お姉様の隠し部屋で、こうしてお茶を頂くのは何度目でしょうか。
あれから何度かお姉様とお茶会を重ね、側近たちももう何も言わなくなりました。「貴族院での領主候補生コースの勉強について双方の復習と予習を兼ねてお勉強会がしたい」と言えば、大体は怪しまれずにそれを許されましたし、実際にお姉様にお勉強を見てもらうこともありました。
けれど、最近ではお姉様もお忙しそうで、中々お茶会の都合がつかなかったのです。
お姉様の隠し部屋で、こうしてお茶を頂くのはいつ以来でしょうか。
単純にそれを喜ぶわたくしに反して、お姉様は何処か憂いを帯びた表情で、顔色を悪くしていらっしゃいます。
「お姉様、どうかなさったのですか?」
「……シャルロッテ、……貴女にお願いがあるのです」
「!!」
あぁ、駄目です、お姉様は何やら困っていらっしゃるご様子なのに。お姉様に頼ってもらえたからといって、喜んだりしてはいけませんわ。
「っ、……何でも仰ってください、お姉様」
わたくしは気を付けて表情を引き締め、胸元に拳を運び、お姉様に言葉の先を促しました。
「わたくしは、お姉様の味方です」
わたくしがそう告げると、お姉様はやや伏していた視線を上げて、わたくしを見つめ、ふわりと柔らかく微笑みました。
「ありがとう、シャルロッテ」
あぁ、この微笑みがわたくしにだけ向けられるなら、わたくしもお姉様のために何だってしようと思えるのです。

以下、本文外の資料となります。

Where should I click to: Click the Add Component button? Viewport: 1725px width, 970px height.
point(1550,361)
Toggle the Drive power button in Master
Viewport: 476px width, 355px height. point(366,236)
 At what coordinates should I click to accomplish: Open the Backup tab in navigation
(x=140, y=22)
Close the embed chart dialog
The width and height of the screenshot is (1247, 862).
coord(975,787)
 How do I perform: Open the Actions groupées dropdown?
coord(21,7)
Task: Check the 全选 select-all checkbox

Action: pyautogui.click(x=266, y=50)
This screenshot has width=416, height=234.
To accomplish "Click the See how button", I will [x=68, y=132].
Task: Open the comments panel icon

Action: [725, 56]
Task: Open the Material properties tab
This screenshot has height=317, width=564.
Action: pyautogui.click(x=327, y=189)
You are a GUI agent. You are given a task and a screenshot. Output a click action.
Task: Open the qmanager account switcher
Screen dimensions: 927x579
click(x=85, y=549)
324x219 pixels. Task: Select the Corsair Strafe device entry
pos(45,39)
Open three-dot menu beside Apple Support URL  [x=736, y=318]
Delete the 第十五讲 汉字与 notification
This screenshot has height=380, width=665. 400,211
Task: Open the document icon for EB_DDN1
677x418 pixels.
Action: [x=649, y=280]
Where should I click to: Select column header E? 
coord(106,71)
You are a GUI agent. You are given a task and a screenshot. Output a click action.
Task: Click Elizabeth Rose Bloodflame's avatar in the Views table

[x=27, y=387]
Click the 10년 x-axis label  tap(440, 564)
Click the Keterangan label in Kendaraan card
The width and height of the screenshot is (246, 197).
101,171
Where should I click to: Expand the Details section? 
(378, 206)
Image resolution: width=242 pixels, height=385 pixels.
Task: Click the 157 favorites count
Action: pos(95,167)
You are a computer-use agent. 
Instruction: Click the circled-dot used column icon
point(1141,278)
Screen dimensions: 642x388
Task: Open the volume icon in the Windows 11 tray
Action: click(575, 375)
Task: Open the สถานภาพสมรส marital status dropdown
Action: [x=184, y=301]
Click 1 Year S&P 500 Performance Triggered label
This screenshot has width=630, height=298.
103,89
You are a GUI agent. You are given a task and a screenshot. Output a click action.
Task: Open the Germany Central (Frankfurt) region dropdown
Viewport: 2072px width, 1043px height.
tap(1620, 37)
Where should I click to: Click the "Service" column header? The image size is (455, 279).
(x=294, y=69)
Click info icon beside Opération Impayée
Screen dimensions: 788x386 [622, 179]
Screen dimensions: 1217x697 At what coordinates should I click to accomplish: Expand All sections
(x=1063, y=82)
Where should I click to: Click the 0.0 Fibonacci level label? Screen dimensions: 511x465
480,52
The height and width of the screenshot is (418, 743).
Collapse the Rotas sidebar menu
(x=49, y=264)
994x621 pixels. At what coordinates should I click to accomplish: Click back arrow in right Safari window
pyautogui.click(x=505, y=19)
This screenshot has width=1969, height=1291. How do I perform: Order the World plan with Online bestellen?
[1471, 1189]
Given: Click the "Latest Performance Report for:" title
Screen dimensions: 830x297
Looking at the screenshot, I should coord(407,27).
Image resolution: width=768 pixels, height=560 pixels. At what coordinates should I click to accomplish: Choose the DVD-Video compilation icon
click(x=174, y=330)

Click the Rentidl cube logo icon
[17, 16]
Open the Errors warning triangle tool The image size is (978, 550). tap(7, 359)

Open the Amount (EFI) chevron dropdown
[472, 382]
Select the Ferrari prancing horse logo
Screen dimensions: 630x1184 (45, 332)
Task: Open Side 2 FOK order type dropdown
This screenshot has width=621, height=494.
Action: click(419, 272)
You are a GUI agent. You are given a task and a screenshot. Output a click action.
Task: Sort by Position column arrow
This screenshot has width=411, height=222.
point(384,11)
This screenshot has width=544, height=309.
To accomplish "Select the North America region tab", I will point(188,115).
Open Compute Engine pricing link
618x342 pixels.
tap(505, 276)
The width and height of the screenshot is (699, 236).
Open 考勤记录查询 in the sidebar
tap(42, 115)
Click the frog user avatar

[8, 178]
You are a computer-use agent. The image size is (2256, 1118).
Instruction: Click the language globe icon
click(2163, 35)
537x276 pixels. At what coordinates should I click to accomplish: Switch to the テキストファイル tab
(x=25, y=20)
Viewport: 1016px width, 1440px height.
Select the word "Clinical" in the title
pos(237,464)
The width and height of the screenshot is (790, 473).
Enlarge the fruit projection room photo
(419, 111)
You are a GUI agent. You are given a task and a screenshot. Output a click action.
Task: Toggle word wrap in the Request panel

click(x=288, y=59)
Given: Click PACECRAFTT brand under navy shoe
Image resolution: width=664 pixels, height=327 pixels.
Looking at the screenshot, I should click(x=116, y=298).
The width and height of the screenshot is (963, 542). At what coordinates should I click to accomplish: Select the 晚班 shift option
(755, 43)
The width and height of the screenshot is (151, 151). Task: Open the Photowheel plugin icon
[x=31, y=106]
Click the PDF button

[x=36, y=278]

「しばらくの間、フェルディナンド様を城に留めてほしいのです」
「叔父様を?」
「えぇ、フェルディナンド様の側近たちは、わたくしの側近が足止めします。ですが、フェルディナンド様の相手は、わたくしの側近たちだけでは手に余るのです」
「それは……その……わたくしにも、叔父様を相手取るのは、とても敵わないのではないでしょうか」
「えぇ。フェルディナンド様と敵対して勝てる方は、凡そこのユルゲンシュミットには居ないでしょう。ですが、足止めなら、シャルロッテになら可能です」
「わたくしなら……?」
「えぇ、フェルディナンド様にとって最も大事なのはお兄様であるアウブ・エーレンフェストと、ゲドゥルリーヒであるこのエーレンフェストですから。アウブ・エーレンフェストは肉親の情に篤く、貴女のことがとても大切なのですよ。そんな貴女がお願いすれば、フェルディナンド様は無碍には出来ません。そして『エーレンフェストを良くするために手を貸してほしい』とお願いすれば、フェルディナンド様も耳を貸してくださるでしょう。何も敵対する必要はありません。折角ですから、シャルロッテ一人では難しいけれど、将来のために取り除いておきたい膿があれば、この機会にフェルディナンド様に手を貸してもらって取り組んでみてくださいませ。長期の課題になるほどわたくしには都合が良いです。シャルロッテが次期アウブとなるための地盤固めに利用してくれても、もちろん良いですよ」
……それならばわたくしにも何とか出来そうですし、既にお兄様周辺の不穏な情報は集めつつあります。それを少し補強すれば、叔父様と共に旧ヴェローニカ派を抑え込むことが可能となるかもしれません。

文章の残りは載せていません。